Der Spiegel : Vous ne pensez pas que la Russie peut être une démocratie ?
Maas : Avec le recul, il ne semble pas évident que Vladimir Poutine ait voulu pousser la Russie dans cette direction.
Der Spiegel : En 2001 Vladimir Poutine a déclaré devant le Parlement allemand qu’il voulait que la Russie devienne une économie de marché moderne et une démocratie, avec l’Ouest comme partenaire dans ce projet.
Maas : Cela aurait été bien s’il avait persisté sur cette ligne. Peut-être que l’Ouest n’a pas été très réglo de son côté... Au final, la Russie a choisi de cheminer seule.

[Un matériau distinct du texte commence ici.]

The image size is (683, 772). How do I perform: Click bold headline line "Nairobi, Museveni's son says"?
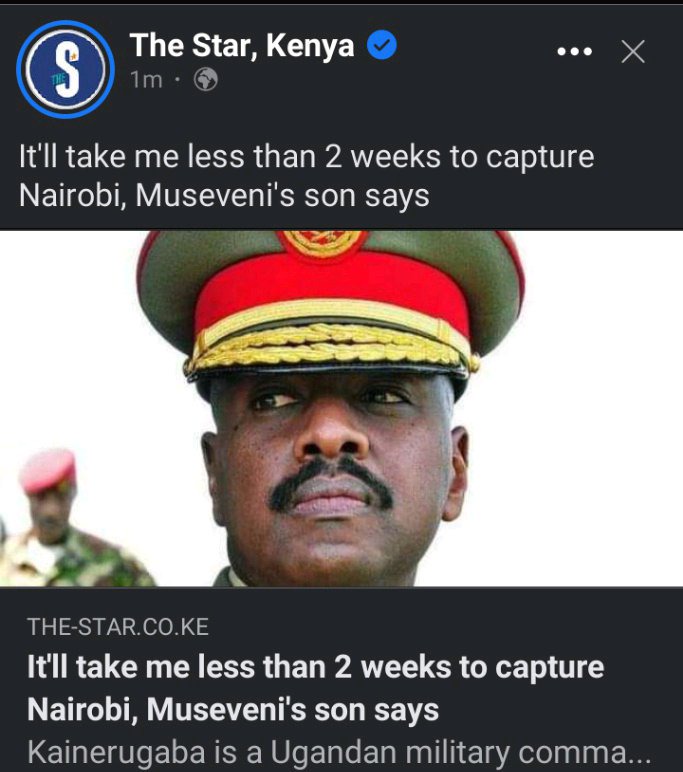(233, 709)
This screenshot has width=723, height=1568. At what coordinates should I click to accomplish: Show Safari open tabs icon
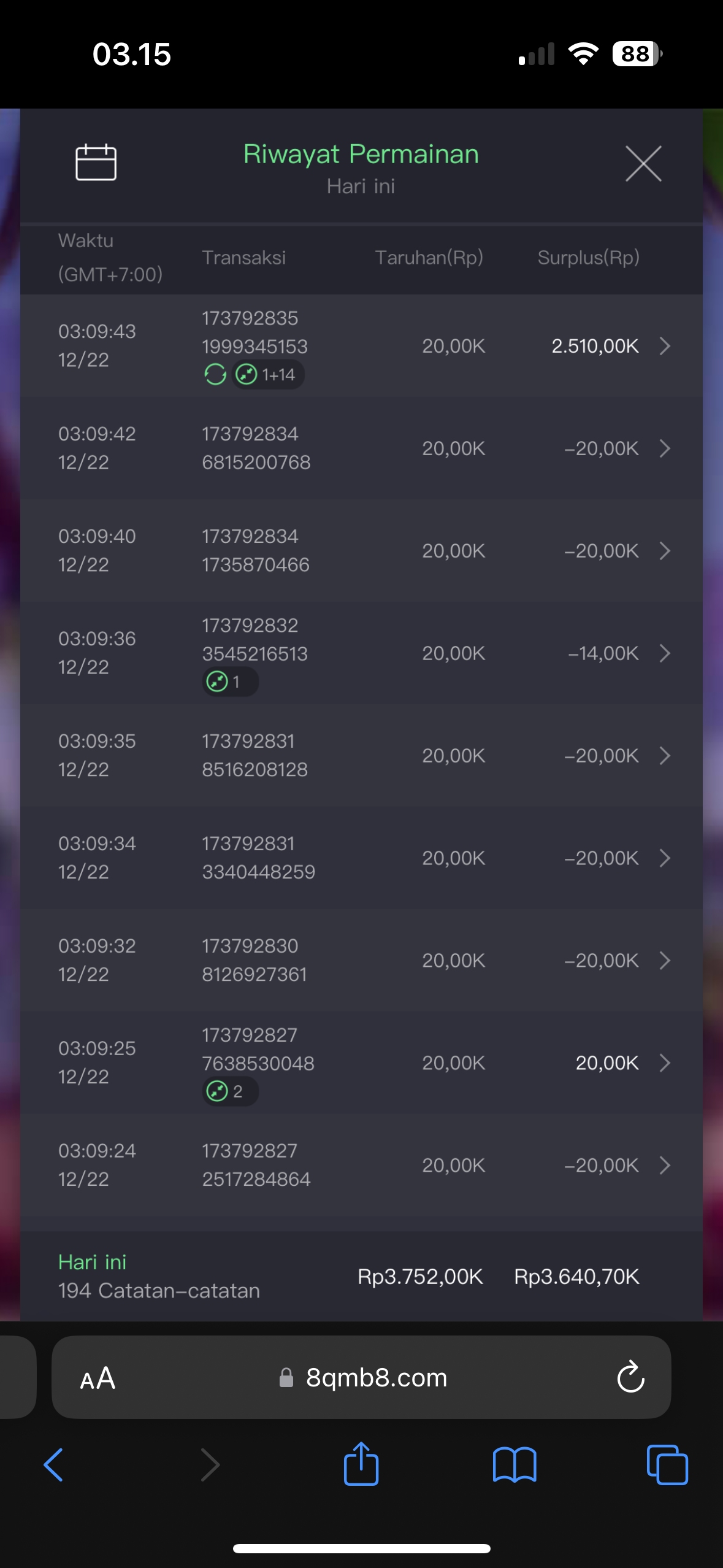click(667, 1464)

Der Spiegel : Votre parti, le SPD [sociaux-démocrates, NDLR] a une longue tradition de dialogue avec la Russie. Que pensez-vous des leçons de l’Ostpolitik, la politique de détente avec l’URSS inaugurée par le chancelier Willy Brandt, lui aussi du SPD, en 1969 ?
Maas : Pour moi, l’Ostpolitik ne concerne pas seulement la Russie, mais tous les pays d’Europe de l’Est. Nous devons leur prêter plus d’attention que ce que nous avons fait par le passé.
Der Spiegel : Des pays comme la Pologne et la Hongrie divergent sur certaines des valeurs européennes. Que comptez-vous faire à ce propos ?
Maas : Tout d’abord, l’expansion vers l’est de l’Union européenne est une véritable success story. Cependant nous avons vu récemment en Hongrie qu’il est hélas possible de mobiliser les électeurs avec une campagne fortement anti-européenne. Dans cette phase, qui est décisive pour l’avenir de l’Europe, il est crucial de garder nos voisins est-européens dans l’UE. On ne peut pas donner l’impression qu’il existe une première et une seconde classe en Europe où certains sont laissés pour compte et ne jouent plus aucun rôle. Sinon nous aiderons les voix anti-européennes dans ces pays et les rendrons plus réceptives aux sirènes séparatistes venues de l’extérieur.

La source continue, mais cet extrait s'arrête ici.